Is it useful to protect weights with copyright? What if I download your weights and retrain them for 5 seconds, changing each weight .0000001%? How much change is a new product? What if I change a single weight?

hedgehog2y ago

Like the parallel scenarios of taking a book and changing a few words, slapping a new logo on someone else's app, or stylizing a photo with a filter, those are questions that will be answered in court if people can't come to an agreement on their own.

archivist02y ago

> One last thing. The Pile would’ve been far less relevant without the wonderful assistance of The Eye, a group of people who archive all kinds of things. They’ve hosted the datasets for years now. And although it seems strange to say that dataset hosting could make or break The Pile, back then there was nobody else willing to host us. https://the-eye.eu/

I'm afraid to say... the-eye no longer hosts the pile as of today due to legal threats above the likes of DMCA.

Though I believe it's still available via its original torrent and on at.

> https://academictorrents.com/details/0d366035664fdf51cfbe9f7...

sfriedr2y ago

Of this is true, it would be something close of an insane situation: One of the largest datasets, that the largest companies are using to train their models (probably; many of the best LLMs have technical reports that raise more questions rather than answer them) being forced to live an obscure existance on torrents.

From a scientific point of view this is very problematic because few safeguards exist that guarantee that the dataset is not tampered with (as is the case if you'd upload it to Zenodo, which providea some guarantee of immutability).

How about trying to upload the Pile to Zenodo? Only half-joking :D

koheripbal2y ago

I'm more interested in The Pile V2 which seems to have gone underground...

sfriedr2y ago

Could you share more about copyright? For example, aren't you worried that now, with all kinds of lawsuits happening [1] and copyright issues that were found in existing datasets [2], that you might get threatening letters from a lawyer some day?

I'm the author of [3] where we introduced one of the first natural-language datasets that test graduate mathematics for LLMs, but some of the prompts we took from a copyrighted book and therefore thought about excluding them. Having them in the public dataset would be really nice though, hence I'm keen about your experience.

I'd also be keen to hear how your challenge against the DMCA on sharing LLaMA's weights goes?

[1] https://www.theguardian.com/books/2023/jul/05/authors-file-a... [2] https://arxiv.org/abs/2105.05241 [3] https://arxiv.org/abs/2301.13867

sillysaurusx2y ago

I think a lot of hackers shy away from doing impactful work because of fear. Sometimes those fears are justified, but it's remarkable how often things that seem like a big deal turn out not to matter. My advice for ambitious devs would be to do what seems interesting, and don't worry too much about threatening letters. Usually the worst thing that happens is that you agree to stop doing whatever generated the threat.

Personally, I'm not worried. It would be a damn shame if academics come under fire merely for trying to operate on the cutting edge of science. None of us were trying to make money; we just wanted to make something interesting.

> I'd also be keen to hear how your challenge against the DMCA on sharing LLaMA's weights goes?

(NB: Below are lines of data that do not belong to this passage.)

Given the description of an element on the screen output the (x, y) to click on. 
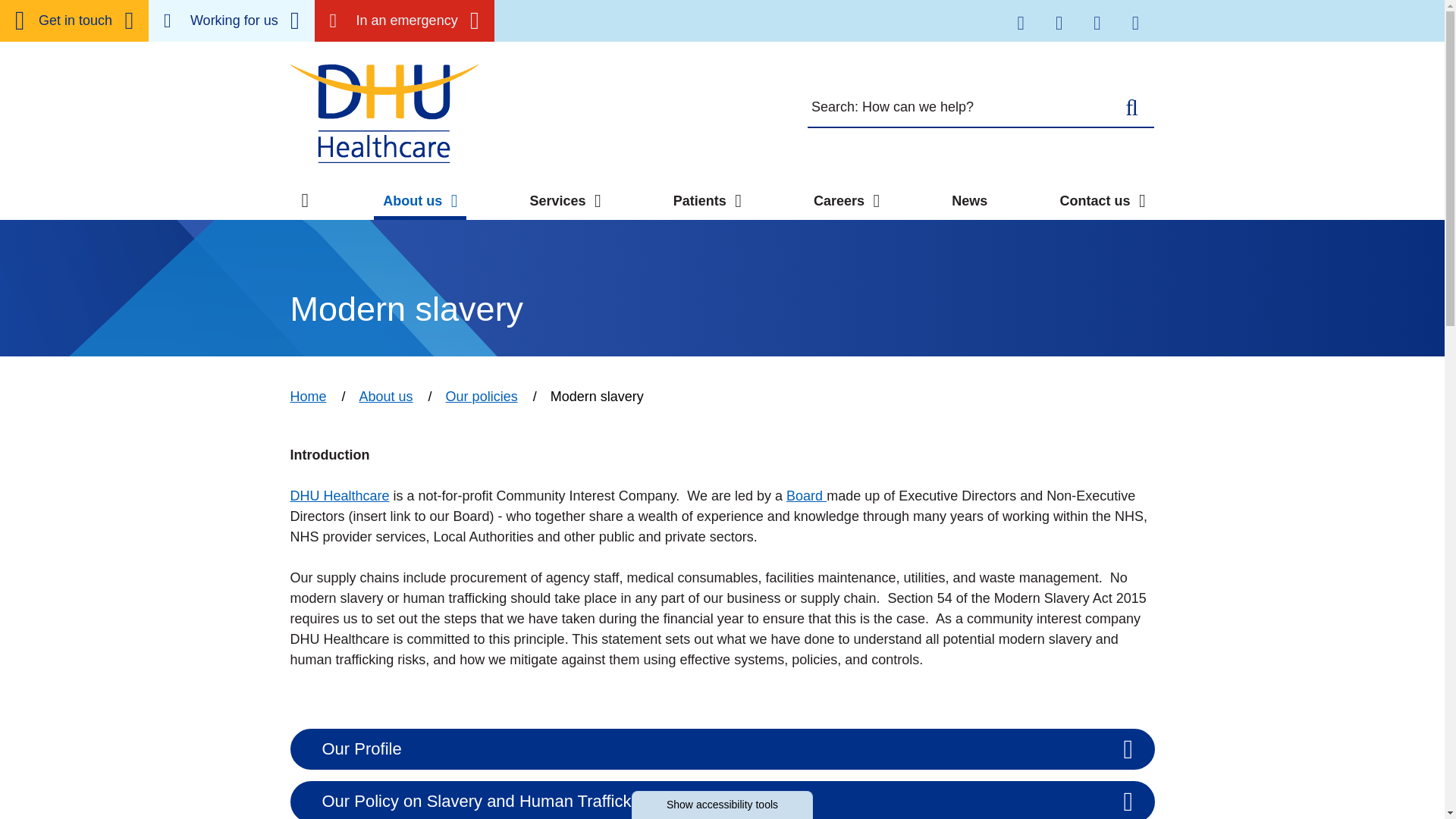
National fraud initiative (676, 36)
Twitter (1020, 20)
DHU Healthcare Homepage (383, 112)
In an emergency (404, 20)
Strategy: Our vision, mission and values (435, 15)
Working for us (231, 20)
Our Strategies and Plans (389, 44)
In an emergency (404, 20)
About us (419, 200)
LinkedIn (1097, 20)
LinkedIn (1097, 22)
Facebook (1058, 20)
Get in touch (74, 20)
Contact us (74, 20)
Careers (231, 20)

Thanks! I think we might be putting up a website for it soon, if only to explain ourselves. In the meantime – I hate this phrase, since I don't want followers – the only way to keep informed is to follow my Twitter, and perhaps keep an eye on my HN comments.

You'll probably hear about it either way though, since it's a groundbreaking case. No one has tested the copyrightability of ML models before.

jacquesm2y ago

What exactly is it that you claim copyright over? Are you sure that you have standing to bring that suit?

1 more reply

Der_Einzige2y ago

Getting sued is straight up a good thing for most peoples careers in tech. Haven't you watched silicon valley?

jacquesm2y ago

> It’s also one of the most ethical outcomes; since ~no one trains on data that they own, they shouldn’t own the resulting model.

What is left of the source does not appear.